CMBs induced in vivo, 3 days before collection of brain tissue, were identified in superficial layers of the right somatosensory cortex in postmortem brain sections. To assess the colocalization of Gal3 and TMEM119, single planes from confocal image stacks were split into individual channels. Images representing Gal3 and TMEM119 immunofluorescence were smoothed using a Gaussian filter (radius = 1.00) and binarized using a Li threshold. ROIs were selected from the channel representing TMEM119 immunostaining and overlaid on the channel representing Gal3. The area of the ROIs occupied by Gal3 signal pixels was determined for each plane in the stack, and the percent colocalization was calculated by dividing the total area of the ROIs by the total area of encapsulated pixels representing Gal3 immunostaining. Percent area of colocalization of CD68 with GFP and TREM2 with Iba1 was achieved using the same methods. Morphological analyses of microglial soma cross-sectional area and total process length per cell were performed using Fiji software (RRID: SCR_002285). Briefly, 10 images from the center of two-photon image stacks (144 μm by 144 μm collected at 1.5 μm of z-step intervals), acquired before the induction of microbleeds, were z-projected (maximum intensity) and median-filtered. For soma quantification, a moments threshold was applied, and labeled soma were counted using the built-in analyze particles function. To estimate microglial process length, a Li threshold was applied to images, and resultant binary signals were dilated and then skeletonized. Total process length was estimated with the analyze particles function.

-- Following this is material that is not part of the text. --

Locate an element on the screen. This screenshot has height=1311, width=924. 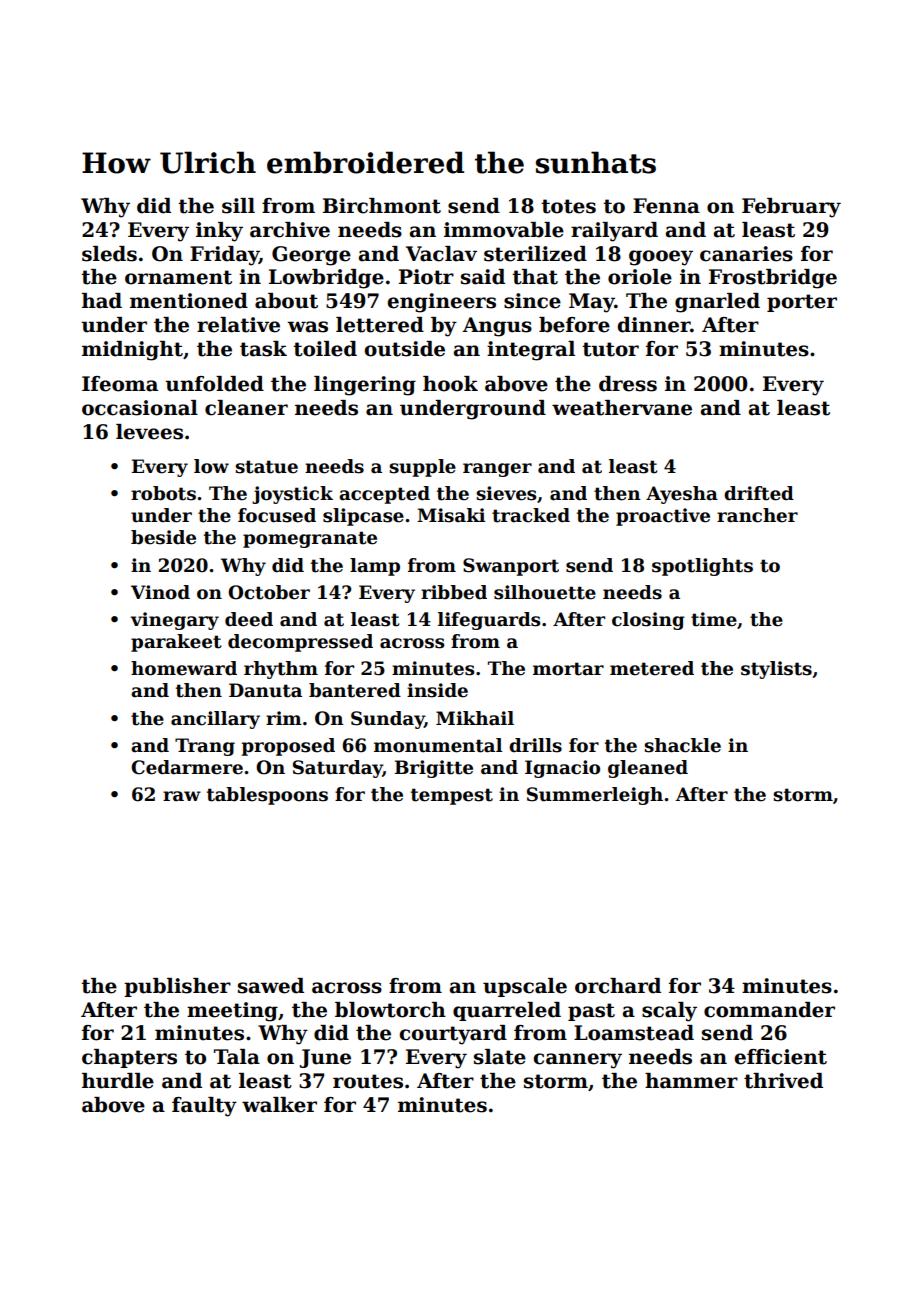
ornament is located at coordinates (178, 277).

Recombinant AAV-BR1-Cre vector for labeling vascular endothelial cells

AAV-BR1-Cre vector was produced in Sf9 insect cells by the modified baculovirus expression system. Sf9 insect cells in Insect-XPRESS medium (Lonza, Basel, Switzerland) containing gentamycin (10 mg/liter) (Sigma-Aldrich, Darmstadt, Germany) was infected with high-titer stocks of two recombinant baculoviruses, one containing the AAV2-NRGTEWD (“AAV-BR1”) rep and cap genes () and the other containing a CAG promoter–driven iCre expression cassette embedded between AAV2 inverted terminal repeats based on the pAAV-CAG-iCre plasmid. Cells were cultured in normal atmosphere at 27°C and 110 rpm. AAV-BR1-iCre vector was purified by ultracentrifugation in a discontinuous iodixanol gradient, according to a previously published protocol. After ultracentrifugation, the purified AAVs contained in the 40% iodixanol fraction were aspirated and transferred to 10,000 molecular weight cutoff Vivaspin tubes (Sartorius, Göttingen, Germany) for dialysis in PBS. To induce fluorescent labeling of vascular endothelial cells, td-tomato reporter mice (RRID: IMSR_JAX:007909) were intravenously injected with 25 μl of AAV-BR1-iCre, and their brains were collected 3 to 4 weeks later and prepared for immunohistochemistry.

Statistics

All imaging data were stored on a computer for off-line image processing with ImageJ (V1.52p, RRID:SCR_003070) and statistical analysis using GraphPad Prism (versions 7 and 8, RRID:SCR_002798). Two-tailed Student’s t tests (paired or unpaired, as appropriate) were used to analyze differences between two groups. One-way ANOVAs were performed to compare differences between groups when a priori comparisons were not made. Two-way mixed-effects model ANOVAs were used to assess group differences over time. Significant main effects from ANOVAs were analyzed post hoc with Tukey’s multiple comparisons tests. Chi-squared analyses were used for binomial data to determine whether microvessel elimination rates differed between groups. P < 0.05 was accepted as statistically significant. All experimental values are presented as means ± SEM.